I’ll send the stuffies, because I said that I would. I’ll take out, unwrap, and return the cute and thoughtful christmas presents, first, though. The letter, too — I’ll put it in the box with the sentimental stuff, like receipts from Arby’s and ice cream cone wrappers. Someday you’ll find it, read it, and kick yourself for throwing away the best man you’ll ever have.
I’ll pack up your things from every nook and cranny in this place and put it all in storage. You can get it whenever.
I love you, princess … no wait. Even the family tie is gone now. No more princess. Just I love you. and good bye.
Goddammit I fucking hate this. I love you and support you, but right now I want to hit you. Hard and fast and mean and over and over. It’s not your fault, and you’re doing the best you can, but FUCK. This hell must end, sooner than later. I’m going fucking insane.
things i would tell you if i knew you would not love me:
i rush through section g- “you’ve always been my rock, you’ve supported me no matter what, happy birthday dad” i would tell you i am afraid for spring to come when my heart defrosts and i can love again, but you will still be gone i would tell you how i must stay busy keep my mind occupied because you creep into my every thought and when i dream you are always there, and i awake and i can feel and i can cry and i can let you love me
If I died, then you would feel your true feelings about my love. What you feel now is not true. You know that, though.
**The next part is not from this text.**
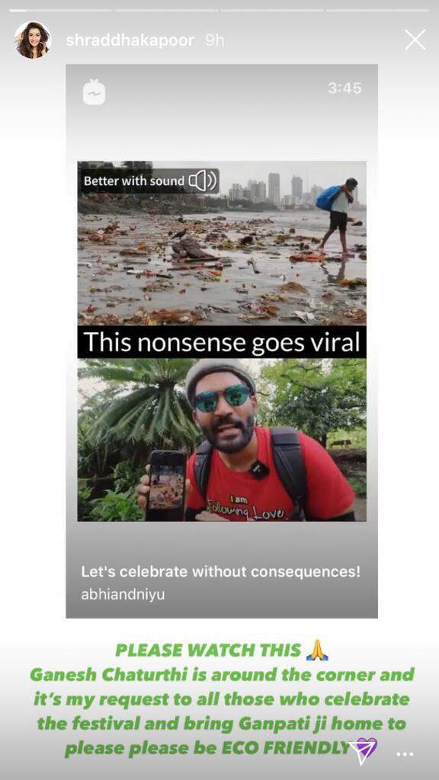This screenshot has width=439, height=780.
Task: Toggle sound via the speaker icon
Action: coord(203,181)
I am indebted to section g, wherever it comes from. Eternally grateful.
I am not gone. I am at home, and I will welcome you home when you’re ready to return. Before spring, spring, or next spring. If it’s next spring, I think my patience will run out before then, and I will go take you, ready or not.
I am as much a part of you as you are of me. Our souls have entwined and tangled, so that even death is incapable of separating us.
So when you wake … when you wake, hold on to that clarity. Try to make it last longer, day by day, even if only by seconds it is stretched. Let yourself feel, and cry, and be loved. That is real and true, those moments before the walls come up. That is what the rest of your life will be. It may feel strange or scary right now, but that will pass.
You’re doing it, princess, as I knew that you would. I see your progress. I am standing so tall and proud. That’s my girl.
I just mentioned a desire to do nude modeling online for extra cash to my therapist and her attitude was just blah. she kept asking how I would feel if someone I knew saw it and like well what are they doing on those sorts of sites. I’m a sexual being; I have a body; I like my body; I need cash. that does not make me less of a person or see myself as less of a person sorry not sorry kiss my cute butt
Yeah, she was appealing to a mainstream mentality that you left behind when you were with me. That would have worked on you when we first met.